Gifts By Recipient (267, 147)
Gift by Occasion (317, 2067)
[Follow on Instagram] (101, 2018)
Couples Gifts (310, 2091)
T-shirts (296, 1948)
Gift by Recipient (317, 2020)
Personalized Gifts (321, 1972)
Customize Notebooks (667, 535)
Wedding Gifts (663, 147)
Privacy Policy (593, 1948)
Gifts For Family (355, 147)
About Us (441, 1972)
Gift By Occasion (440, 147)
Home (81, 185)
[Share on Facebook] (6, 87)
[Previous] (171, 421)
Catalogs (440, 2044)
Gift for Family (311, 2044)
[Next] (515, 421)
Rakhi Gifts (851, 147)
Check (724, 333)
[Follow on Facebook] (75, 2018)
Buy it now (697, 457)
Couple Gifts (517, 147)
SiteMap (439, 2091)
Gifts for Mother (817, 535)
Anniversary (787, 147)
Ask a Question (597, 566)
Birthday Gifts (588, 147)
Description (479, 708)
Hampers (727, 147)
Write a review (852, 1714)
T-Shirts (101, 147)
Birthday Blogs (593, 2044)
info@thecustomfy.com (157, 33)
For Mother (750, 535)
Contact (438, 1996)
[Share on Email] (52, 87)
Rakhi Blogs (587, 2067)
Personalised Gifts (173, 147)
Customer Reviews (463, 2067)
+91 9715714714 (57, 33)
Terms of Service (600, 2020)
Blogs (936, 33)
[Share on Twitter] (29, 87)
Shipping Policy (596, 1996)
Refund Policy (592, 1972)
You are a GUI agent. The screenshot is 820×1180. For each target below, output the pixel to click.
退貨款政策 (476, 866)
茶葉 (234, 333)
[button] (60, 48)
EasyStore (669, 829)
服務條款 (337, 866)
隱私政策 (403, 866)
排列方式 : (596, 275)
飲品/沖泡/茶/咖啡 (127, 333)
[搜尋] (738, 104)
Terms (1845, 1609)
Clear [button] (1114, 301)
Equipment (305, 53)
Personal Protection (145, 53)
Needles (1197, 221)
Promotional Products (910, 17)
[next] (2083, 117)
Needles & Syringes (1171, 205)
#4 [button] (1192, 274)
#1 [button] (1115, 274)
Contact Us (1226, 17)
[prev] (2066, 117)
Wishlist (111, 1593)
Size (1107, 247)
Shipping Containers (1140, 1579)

=-=-=-=-=

Produce an exact copy of every entry above.

Gifts By Recipient (267, 147)
Gift by Occasion (317, 2067)
[Follow on Instagram] (101, 2018)
Couples Gifts (310, 2091)
T-shirts (296, 1948)
Gift by Recipient (317, 2020)
Personalized Gifts (321, 1972)
Customize Notebooks (667, 535)
Wedding Gifts (663, 147)
Privacy Policy (593, 1948)
Gifts For Family (355, 147)
About Us (441, 1972)
Gift By Occasion (440, 147)
Home (81, 185)
[Share on Facebook] (6, 87)
[Previous] (171, 421)
Catalogs (440, 2044)
Gift for Family (311, 2044)
[Next] (515, 421)
Rakhi Gifts (851, 147)
Check (724, 333)
[Follow on Facebook] (75, 2018)
Buy it now (697, 457)
Couple Gifts (517, 147)
SiteMap (439, 2091)
Gifts for Mother (817, 535)
Anniversary (787, 147)
Ask a Question (597, 566)
Birthday Gifts (588, 147)
Description (479, 708)
Hampers (727, 147)
Write a review (852, 1714)
T-Shirts (101, 147)
Birthday Blogs (593, 2044)
info@thecustomfy.com (157, 33)
For Mother (750, 535)
Contact (438, 1996)
[Share on Email] (52, 87)
Rakhi Blogs (587, 2067)
Personalised Gifts (173, 147)
Customer Reviews (463, 2067)
+91 9715714714 (57, 33)
Terms of Service (600, 2020)
Blogs (936, 33)
[Share on Twitter] (29, 87)
Shipping Policy (596, 1996)
Refund Policy (592, 1972)
You are a GUI agent. The screenshot is 820×1180. For each target below, output the pixel to click.
退貨款政策 (476, 866)
茶葉 (234, 333)
[button] (60, 48)
EasyStore (669, 829)
服務條款 (337, 866)
隱私政策 (403, 866)
排列方式 : (596, 275)
飲品/沖泡/茶/咖啡 (127, 333)
[搜尋] (738, 104)
Terms (1845, 1609)
Clear [button] (1114, 301)
Equipment (305, 53)
Personal Protection (145, 53)
Needles (1197, 221)
Promotional Products (910, 17)
[next] (2083, 117)
Needles & Syringes (1171, 205)
#4 [button] (1192, 274)
#1 [button] (1115, 274)
Contact Us (1226, 17)
[prev] (2066, 117)
Wishlist (111, 1593)
Size (1107, 247)
Shipping Containers (1140, 1579)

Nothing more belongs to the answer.